> **AVAILABLE RECORDS**:
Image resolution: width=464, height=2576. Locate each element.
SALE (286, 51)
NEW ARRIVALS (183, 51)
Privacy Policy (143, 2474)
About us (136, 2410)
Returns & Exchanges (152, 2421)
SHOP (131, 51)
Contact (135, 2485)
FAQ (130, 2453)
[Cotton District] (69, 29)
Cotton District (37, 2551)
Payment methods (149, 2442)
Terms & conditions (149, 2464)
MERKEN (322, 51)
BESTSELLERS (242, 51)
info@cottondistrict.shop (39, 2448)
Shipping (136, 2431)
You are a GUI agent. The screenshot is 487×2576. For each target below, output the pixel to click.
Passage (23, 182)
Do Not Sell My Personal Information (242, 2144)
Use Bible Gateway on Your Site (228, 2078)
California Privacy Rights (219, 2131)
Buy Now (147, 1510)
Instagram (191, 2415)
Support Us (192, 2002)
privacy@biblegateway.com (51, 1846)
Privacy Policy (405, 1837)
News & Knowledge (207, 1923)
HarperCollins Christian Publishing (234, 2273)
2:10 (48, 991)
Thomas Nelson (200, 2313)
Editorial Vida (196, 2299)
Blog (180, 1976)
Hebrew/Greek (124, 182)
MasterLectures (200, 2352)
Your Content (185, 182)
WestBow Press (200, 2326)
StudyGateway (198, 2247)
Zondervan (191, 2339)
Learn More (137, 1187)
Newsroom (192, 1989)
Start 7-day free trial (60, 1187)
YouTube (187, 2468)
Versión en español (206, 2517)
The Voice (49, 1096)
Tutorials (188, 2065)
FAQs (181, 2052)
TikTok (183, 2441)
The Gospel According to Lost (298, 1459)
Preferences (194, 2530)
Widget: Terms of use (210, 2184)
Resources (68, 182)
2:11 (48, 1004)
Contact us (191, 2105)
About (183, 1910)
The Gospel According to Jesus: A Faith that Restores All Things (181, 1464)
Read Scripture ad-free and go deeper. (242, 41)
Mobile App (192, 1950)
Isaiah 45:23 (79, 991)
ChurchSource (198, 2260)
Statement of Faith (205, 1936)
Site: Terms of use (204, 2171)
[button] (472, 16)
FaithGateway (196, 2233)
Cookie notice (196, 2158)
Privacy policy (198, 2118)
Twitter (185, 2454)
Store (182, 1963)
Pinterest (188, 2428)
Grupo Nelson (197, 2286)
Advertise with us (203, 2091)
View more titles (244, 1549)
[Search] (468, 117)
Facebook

> **WHAT THE TASK REQUIRES**: All of the data above should be set down again exactly.

> **RESULT FOR THIS TASK**:
Image resolution: width=464, height=2576. Locate each element.
SALE (286, 51)
NEW ARRIVALS (183, 51)
Privacy Policy (143, 2474)
About us (136, 2410)
Returns & Exchanges (152, 2421)
SHOP (131, 51)
Contact (135, 2485)
FAQ (130, 2453)
[Cotton District] (69, 29)
Cotton District (37, 2551)
Payment methods (149, 2442)
Terms & conditions (149, 2464)
MERKEN (322, 51)
BESTSELLERS (242, 51)
info@cottondistrict.shop (39, 2448)
Shipping (136, 2431)
You are a GUI agent. The screenshot is 487×2576. For each target below, output the pixel to click.
Passage (23, 182)
Do Not Sell My Personal Information (242, 2144)
Use Bible Gateway on Your Site (228, 2078)
California Privacy Rights (219, 2131)
Buy Now (147, 1510)
Instagram (191, 2415)
Support Us (192, 2002)
privacy@biblegateway.com (51, 1846)
Privacy Policy (405, 1837)
News & Knowledge (207, 1923)
HarperCollins Christian Publishing (234, 2273)
2:10 (48, 991)
Thomas Nelson (200, 2313)
Editorial Vida (196, 2299)
Blog (180, 1976)
Hebrew/Greek (124, 182)
MasterLectures (200, 2352)
Your Content (185, 182)
WestBow Press (200, 2326)
StudyGateway (198, 2247)
Zondervan (191, 2339)
Learn More (137, 1187)
Newsroom (192, 1989)
Start 7-day free trial (60, 1187)
YouTube (187, 2468)
Versión en español (206, 2517)
The Voice (49, 1096)
Tutorials (188, 2065)
FAQs (181, 2052)
TikTok (183, 2441)
The Gospel According to Lost (298, 1459)
Preferences (194, 2530)
Widget: Terms of use (210, 2184)
Resources (68, 182)
2:11 (48, 1004)
Contact us (191, 2105)
About (183, 1910)
The Gospel According to Jesus: A Faith that Restores All Things (181, 1464)
Read Scripture ad-free and go deeper. (242, 41)
Mobile App (192, 1950)
Isaiah 45:23 (79, 991)
ChurchSource (198, 2260)
Statement of Faith (205, 1936)
Site: Terms of use (204, 2171)
[button] (472, 16)
FaithGateway (196, 2233)
Cookie notice (196, 2158)
Privacy policy (198, 2118)
Twitter (185, 2454)
Store (182, 1963)
Pinterest (188, 2428)
Grupo Nelson (197, 2286)
Advertise with us (203, 2091)
View more titles (244, 1549)
[Search] (468, 117)
Facebook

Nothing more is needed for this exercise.